Zorian: Yes, absolutely. So I look every day at my leads versus goals; on an operating level that’s important to me. Every week I report on how marketing has contributed to the pipeline. And for myself I analyze lead to opportunity and to deal conversions. I also look at other things like campaign reports and marketing cycles. How is the marketing cycle changing over time for different leads or campaigns? Are we doing better in converting leads to opportunities – that’s the marketing cycle — versus the sales cycle which is opportunity to deal conversion.

Louis: How important do you think brand building is compared to lead generation? Do you focus much of your budget and activities on brand building and awareness, or do you really focus on the lead generation?

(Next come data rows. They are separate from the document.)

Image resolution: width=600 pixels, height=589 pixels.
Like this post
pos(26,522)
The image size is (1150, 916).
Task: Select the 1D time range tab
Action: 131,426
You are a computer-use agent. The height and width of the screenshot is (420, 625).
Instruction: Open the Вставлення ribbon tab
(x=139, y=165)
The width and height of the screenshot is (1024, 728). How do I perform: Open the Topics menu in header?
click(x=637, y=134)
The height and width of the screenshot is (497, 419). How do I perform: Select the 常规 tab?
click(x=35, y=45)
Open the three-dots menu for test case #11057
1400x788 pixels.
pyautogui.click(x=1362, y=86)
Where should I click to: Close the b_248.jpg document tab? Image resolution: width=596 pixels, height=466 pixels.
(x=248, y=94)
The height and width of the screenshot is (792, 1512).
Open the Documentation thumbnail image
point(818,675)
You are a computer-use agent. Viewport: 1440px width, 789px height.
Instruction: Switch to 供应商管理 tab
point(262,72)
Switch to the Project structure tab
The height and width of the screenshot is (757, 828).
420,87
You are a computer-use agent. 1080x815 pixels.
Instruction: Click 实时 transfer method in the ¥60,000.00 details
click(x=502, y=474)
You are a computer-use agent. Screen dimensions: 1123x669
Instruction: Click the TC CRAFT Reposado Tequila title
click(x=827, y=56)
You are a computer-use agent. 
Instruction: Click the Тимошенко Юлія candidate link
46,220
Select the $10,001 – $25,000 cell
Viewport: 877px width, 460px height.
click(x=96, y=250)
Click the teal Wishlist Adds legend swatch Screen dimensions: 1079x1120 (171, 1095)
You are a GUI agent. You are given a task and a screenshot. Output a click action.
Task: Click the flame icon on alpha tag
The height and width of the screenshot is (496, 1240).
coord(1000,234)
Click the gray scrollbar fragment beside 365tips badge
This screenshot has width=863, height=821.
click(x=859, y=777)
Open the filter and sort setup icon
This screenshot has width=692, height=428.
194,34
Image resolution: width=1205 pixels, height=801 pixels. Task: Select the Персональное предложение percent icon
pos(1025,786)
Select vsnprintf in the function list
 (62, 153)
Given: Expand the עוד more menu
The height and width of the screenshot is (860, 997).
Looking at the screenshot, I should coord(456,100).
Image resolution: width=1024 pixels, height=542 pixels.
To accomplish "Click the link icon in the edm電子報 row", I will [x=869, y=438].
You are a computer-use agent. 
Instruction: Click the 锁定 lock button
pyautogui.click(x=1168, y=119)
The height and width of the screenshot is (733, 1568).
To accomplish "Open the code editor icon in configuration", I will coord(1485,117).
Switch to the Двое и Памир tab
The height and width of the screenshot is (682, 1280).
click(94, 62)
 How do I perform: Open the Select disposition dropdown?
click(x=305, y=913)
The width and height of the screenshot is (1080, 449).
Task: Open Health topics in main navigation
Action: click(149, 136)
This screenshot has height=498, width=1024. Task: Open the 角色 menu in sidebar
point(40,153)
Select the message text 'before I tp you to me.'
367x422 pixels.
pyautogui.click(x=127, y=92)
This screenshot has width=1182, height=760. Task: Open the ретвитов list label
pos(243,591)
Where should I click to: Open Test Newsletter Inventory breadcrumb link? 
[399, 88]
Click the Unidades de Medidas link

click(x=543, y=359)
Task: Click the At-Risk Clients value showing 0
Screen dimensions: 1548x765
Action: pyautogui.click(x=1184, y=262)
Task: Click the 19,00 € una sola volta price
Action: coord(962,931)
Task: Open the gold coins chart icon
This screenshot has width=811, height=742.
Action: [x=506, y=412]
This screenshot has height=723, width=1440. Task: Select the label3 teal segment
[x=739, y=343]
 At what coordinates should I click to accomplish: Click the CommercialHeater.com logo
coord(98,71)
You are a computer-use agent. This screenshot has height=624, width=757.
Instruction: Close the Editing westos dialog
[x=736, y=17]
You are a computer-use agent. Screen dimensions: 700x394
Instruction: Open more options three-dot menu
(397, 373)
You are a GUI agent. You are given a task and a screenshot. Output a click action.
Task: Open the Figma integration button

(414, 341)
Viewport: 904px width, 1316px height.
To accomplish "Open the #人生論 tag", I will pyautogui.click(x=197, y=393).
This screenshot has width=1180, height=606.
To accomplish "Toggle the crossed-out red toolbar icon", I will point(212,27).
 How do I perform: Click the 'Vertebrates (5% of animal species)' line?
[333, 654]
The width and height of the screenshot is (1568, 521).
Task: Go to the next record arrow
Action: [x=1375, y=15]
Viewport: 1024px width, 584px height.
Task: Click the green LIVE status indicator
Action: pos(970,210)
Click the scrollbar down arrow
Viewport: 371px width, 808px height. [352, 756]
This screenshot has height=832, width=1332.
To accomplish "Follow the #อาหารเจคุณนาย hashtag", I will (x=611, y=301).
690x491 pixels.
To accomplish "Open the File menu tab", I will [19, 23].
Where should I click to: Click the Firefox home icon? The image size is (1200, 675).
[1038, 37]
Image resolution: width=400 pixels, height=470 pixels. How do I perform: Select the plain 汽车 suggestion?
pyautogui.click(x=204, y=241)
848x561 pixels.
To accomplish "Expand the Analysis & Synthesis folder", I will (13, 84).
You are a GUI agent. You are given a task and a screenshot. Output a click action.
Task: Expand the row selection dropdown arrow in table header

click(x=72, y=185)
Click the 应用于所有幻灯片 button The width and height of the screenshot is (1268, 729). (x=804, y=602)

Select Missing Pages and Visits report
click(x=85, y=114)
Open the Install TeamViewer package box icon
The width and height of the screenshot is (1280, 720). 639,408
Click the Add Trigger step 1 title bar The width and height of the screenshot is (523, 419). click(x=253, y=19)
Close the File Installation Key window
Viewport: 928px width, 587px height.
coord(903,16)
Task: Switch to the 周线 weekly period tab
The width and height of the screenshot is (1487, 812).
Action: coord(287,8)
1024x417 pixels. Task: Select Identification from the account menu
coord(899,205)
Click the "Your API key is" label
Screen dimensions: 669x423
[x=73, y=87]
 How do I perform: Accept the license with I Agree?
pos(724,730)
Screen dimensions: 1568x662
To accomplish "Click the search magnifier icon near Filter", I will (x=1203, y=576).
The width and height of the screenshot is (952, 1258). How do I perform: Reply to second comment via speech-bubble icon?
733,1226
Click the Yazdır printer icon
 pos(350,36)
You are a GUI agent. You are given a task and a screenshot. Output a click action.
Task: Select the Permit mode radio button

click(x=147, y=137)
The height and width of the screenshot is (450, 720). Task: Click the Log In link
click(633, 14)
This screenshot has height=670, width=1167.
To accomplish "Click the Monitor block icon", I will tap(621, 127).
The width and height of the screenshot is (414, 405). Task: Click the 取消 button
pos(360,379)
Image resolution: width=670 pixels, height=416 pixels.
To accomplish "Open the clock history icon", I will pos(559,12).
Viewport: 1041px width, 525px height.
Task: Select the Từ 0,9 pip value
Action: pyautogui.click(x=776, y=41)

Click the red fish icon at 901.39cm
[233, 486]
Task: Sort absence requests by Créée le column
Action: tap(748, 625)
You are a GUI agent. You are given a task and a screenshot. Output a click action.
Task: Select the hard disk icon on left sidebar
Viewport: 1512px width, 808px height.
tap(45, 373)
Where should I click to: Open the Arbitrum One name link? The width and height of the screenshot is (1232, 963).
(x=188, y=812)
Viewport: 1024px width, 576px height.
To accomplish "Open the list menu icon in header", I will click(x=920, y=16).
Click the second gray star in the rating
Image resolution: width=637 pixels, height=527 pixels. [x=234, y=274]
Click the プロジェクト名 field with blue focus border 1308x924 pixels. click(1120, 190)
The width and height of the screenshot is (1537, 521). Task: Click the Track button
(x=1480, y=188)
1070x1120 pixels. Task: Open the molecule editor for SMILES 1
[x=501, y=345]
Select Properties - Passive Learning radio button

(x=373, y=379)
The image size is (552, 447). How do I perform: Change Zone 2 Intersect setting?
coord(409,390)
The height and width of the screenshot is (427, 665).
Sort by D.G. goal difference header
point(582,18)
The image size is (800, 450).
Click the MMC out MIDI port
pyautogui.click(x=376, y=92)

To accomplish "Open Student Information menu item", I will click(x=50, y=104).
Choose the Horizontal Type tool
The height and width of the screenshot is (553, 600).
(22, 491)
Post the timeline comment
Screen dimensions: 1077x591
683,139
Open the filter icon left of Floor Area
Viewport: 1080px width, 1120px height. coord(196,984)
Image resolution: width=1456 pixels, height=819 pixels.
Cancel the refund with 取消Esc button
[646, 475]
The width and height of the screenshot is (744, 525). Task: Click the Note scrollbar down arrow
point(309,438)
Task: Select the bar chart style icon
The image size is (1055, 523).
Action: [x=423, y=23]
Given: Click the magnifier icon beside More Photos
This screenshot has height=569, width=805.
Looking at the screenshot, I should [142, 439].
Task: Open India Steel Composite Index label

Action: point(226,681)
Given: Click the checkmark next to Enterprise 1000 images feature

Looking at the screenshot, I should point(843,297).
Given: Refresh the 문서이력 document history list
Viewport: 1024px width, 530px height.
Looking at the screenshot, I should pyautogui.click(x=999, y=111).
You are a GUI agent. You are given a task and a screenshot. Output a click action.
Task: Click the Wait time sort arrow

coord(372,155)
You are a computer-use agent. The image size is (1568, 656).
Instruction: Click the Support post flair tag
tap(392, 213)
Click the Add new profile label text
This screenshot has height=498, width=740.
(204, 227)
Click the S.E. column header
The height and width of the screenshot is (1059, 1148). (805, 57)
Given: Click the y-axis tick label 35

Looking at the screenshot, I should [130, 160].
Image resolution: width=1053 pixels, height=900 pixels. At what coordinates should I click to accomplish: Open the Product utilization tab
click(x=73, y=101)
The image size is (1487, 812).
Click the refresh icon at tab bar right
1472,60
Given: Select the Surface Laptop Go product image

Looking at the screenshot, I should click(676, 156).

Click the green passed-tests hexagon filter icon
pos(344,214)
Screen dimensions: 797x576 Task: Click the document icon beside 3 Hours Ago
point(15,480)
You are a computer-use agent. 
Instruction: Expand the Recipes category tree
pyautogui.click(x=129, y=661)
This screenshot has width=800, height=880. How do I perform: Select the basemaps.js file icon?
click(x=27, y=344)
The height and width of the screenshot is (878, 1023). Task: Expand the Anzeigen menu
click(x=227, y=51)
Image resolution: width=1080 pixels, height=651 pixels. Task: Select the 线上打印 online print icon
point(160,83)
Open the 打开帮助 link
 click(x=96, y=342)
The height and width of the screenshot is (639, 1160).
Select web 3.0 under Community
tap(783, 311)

Zorian: I would say that brand is very important. But branding is a derivative of lead generation in the SaaS startup world. For any start-up I think the key is to generate demand, and an overspill effect of demand generation is brand awareness. We don’t advertise in the traditional sense. But we still go to a few select conferences like Dreamforce which also has an effect on branding but I’m also cutting back on conferences because they’re not cost effective. They’re probably the worst form of lead generation and the highest cost per lead. And I’m coming up with other ways of getting the benefit of what a conference does but in a much higher ROI manner, and I’m going to launch some new strategies to do that.

Louis: For you, what would be the three or four top lead generation activities?

Zorian: It’s a lot of content marketing that’s the foundation of inbound marketing. Then conversion optimization. So the goal is to get found and then convert the leads on your website. We also have a focus on freeware. We have a couple free apps for people and when they download them we market to them.